WIEDER AM MARKT

Iraner, Amerikaner

Stadtleben | aus FALTER 02/06 vom 11.01.2006

Aus den USA kommen die besten Pistazien der Welt. Ziemlich sicher nicht dieser Meinung sind Pistazienbauern aus dem Iran, dem wichtigsten Pistazienanbaugebiet der Welt. Und dass das kleine Schwermetallproblem in iranischen Pistazien vor ein paar Jahren sowieso nur amerikanische Propaganda war oder von amerikanischen Agrarkommandos herbeigeführt wurde, wissen wir ja eh. Dennoch: Die amerikanischen Pistazien - seit etwa einem Monat frisch am Markt - sind so gut, dass Aufhören, bevor die letzte Nuss (eigentlich der Kern einer Steinfrucht) gegessen ist, sehr schwer fällt. Ich persönlich hab's aufgegeben.
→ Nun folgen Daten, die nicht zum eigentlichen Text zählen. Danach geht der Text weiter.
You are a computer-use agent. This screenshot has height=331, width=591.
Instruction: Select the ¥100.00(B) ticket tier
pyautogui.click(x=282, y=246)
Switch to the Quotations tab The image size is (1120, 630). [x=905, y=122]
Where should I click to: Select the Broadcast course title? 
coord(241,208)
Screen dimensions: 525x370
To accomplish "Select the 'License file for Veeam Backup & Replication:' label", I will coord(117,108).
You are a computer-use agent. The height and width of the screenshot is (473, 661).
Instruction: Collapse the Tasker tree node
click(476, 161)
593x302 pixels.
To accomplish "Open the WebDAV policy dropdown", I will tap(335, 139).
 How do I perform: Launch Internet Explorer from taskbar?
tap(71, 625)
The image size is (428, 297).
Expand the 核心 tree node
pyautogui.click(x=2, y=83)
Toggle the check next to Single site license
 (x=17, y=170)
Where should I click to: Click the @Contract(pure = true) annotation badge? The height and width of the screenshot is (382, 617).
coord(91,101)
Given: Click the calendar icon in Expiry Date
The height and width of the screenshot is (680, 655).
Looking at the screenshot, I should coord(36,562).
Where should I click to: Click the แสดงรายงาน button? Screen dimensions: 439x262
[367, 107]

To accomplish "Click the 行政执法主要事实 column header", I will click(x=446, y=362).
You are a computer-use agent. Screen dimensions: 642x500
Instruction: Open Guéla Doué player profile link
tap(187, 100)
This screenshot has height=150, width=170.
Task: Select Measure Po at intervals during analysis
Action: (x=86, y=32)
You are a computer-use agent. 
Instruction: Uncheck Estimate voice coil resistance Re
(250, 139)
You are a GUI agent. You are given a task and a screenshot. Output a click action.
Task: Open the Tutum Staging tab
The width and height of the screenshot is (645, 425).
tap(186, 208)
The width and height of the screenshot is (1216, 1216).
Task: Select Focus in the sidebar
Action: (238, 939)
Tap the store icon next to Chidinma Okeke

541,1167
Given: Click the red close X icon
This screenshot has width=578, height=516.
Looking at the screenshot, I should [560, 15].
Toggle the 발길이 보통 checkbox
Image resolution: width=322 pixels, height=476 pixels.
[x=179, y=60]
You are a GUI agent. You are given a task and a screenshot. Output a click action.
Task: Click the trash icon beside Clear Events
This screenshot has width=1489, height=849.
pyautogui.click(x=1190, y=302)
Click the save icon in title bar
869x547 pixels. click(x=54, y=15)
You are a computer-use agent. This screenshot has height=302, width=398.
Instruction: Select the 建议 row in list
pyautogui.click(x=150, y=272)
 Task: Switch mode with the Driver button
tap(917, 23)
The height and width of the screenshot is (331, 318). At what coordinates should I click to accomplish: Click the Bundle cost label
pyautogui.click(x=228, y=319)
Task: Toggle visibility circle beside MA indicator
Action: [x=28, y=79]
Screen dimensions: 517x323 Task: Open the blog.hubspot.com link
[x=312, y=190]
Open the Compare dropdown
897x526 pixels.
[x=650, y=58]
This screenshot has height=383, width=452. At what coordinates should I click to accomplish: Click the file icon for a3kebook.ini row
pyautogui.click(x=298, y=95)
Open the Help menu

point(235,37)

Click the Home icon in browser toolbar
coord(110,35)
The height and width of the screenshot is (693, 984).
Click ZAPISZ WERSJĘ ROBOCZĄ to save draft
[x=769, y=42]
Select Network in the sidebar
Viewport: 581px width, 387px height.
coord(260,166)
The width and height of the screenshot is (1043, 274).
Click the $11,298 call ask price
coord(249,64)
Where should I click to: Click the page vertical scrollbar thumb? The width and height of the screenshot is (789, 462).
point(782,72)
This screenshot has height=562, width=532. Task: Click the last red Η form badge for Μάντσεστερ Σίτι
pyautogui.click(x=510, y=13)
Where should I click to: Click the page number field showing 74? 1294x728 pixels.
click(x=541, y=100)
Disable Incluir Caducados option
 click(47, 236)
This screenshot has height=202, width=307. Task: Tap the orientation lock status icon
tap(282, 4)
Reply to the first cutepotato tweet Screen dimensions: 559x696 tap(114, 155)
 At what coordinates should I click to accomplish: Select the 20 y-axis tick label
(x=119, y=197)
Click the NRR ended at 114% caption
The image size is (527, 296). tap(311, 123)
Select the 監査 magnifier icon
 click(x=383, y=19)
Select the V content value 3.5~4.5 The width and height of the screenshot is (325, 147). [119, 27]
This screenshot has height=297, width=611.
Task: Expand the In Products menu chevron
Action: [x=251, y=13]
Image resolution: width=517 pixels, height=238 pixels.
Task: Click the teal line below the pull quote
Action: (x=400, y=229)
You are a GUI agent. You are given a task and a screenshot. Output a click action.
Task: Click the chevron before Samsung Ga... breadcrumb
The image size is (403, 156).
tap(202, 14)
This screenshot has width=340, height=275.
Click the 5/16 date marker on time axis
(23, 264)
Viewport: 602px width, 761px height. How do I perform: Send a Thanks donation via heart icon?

Gute Ausrede für die Willensschwäche: 60 Prozent mehrfach ungesättigte Fettsäuren, viel Mangan, viel Eisen, viel Vitamin B1 und E. Die kleine Packung mit 32 Gramm hält ungefähr 63 Minuten, mit der großen kommt man schon einen Vormittag durch.

Pistazien, um E 3,37/32 g bei Meinl am Graben, 1., Graben 19.